Provide way to extract _id for indexed document in templates that write to Elasticsearch from index document fields
Related Template(s)
BigQueryToElasticsearch
What feature(s) are you requesting?
When using this template to index it auto-generates indexed document _id values. This makes it difficult to be able to later update specific indexed documents.

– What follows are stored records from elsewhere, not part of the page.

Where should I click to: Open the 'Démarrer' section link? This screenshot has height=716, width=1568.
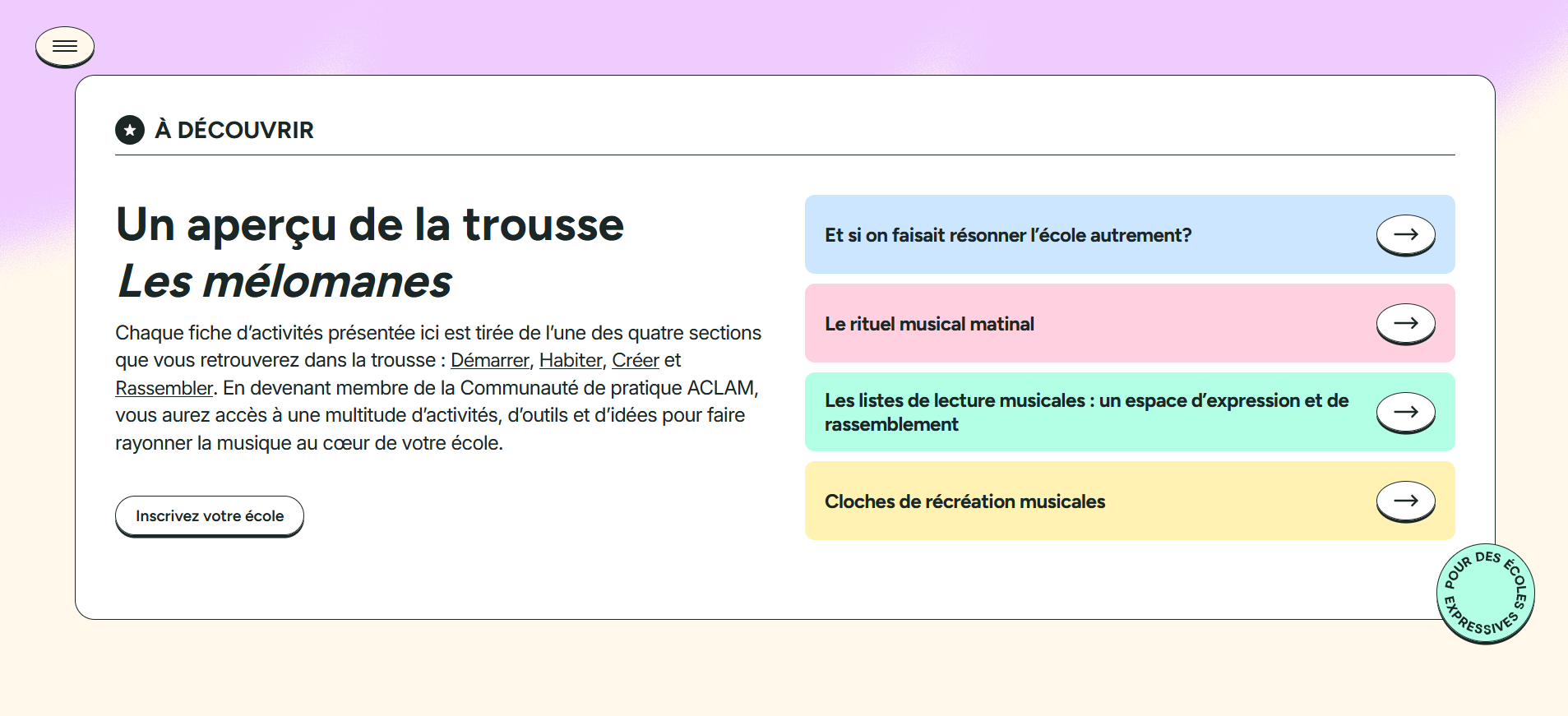(x=490, y=361)
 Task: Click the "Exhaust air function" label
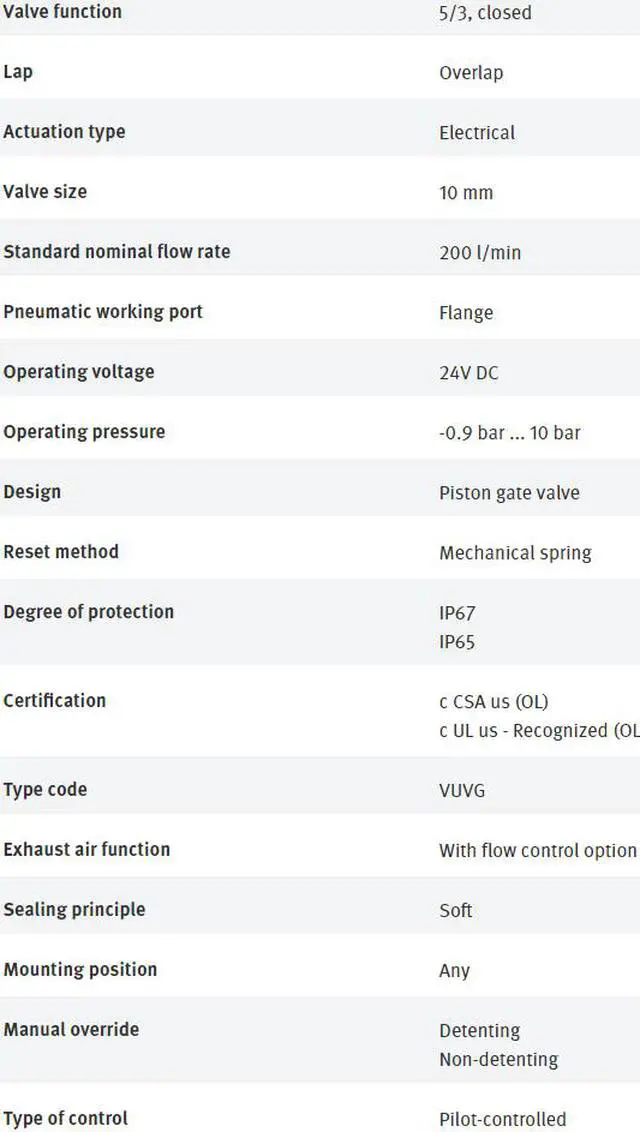(x=87, y=850)
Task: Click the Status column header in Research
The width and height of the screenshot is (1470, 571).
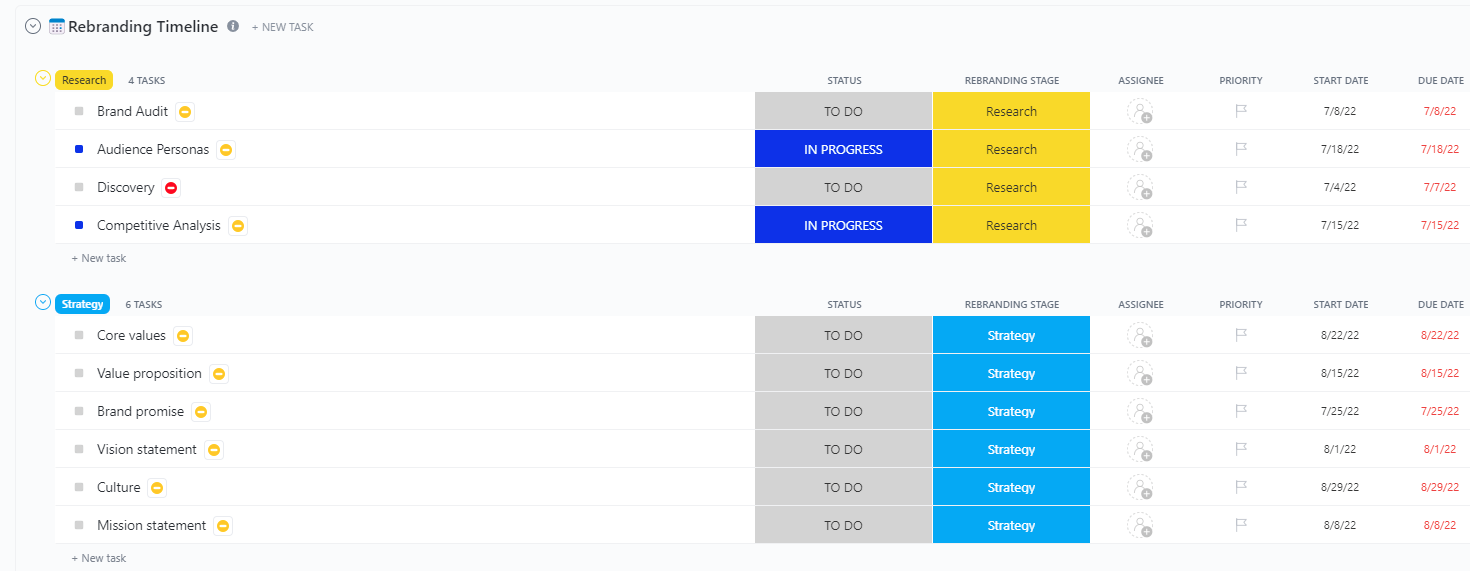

It would be better if a field or function could be provided that extracts/computes a document _id from the fields of the document being indexed (Bigquery table/query-result row in the case of this template).
I see in the code for the ElasticsearchIO builder that there is a method withIdFn (ElasticsearchIO.java line 1200) that suggests this seems relatively easily possible and just needs to be exposed via template parameters.
Perhaps just adding the withIdFn call to this chain
and adding appropriate option to https://github.com/GoogleCloudPlatform/DataflowTemplates/blob/main/v2/elasticsearch-common/src/main/java/com/google/cloud/teleport/v2/elasticsearch/options/ElasticsearchWriteOptions.java
The autogeneration of the _id causes another problem with these templates in that if there is a retry because of Elasticsearch timeout (but elasticsearch did receive the initial request with indexed document but didn't respond fast enough to prevent the timeout and retry) then that document will be duplicated in the index (since the _id is autogenerated and different for each)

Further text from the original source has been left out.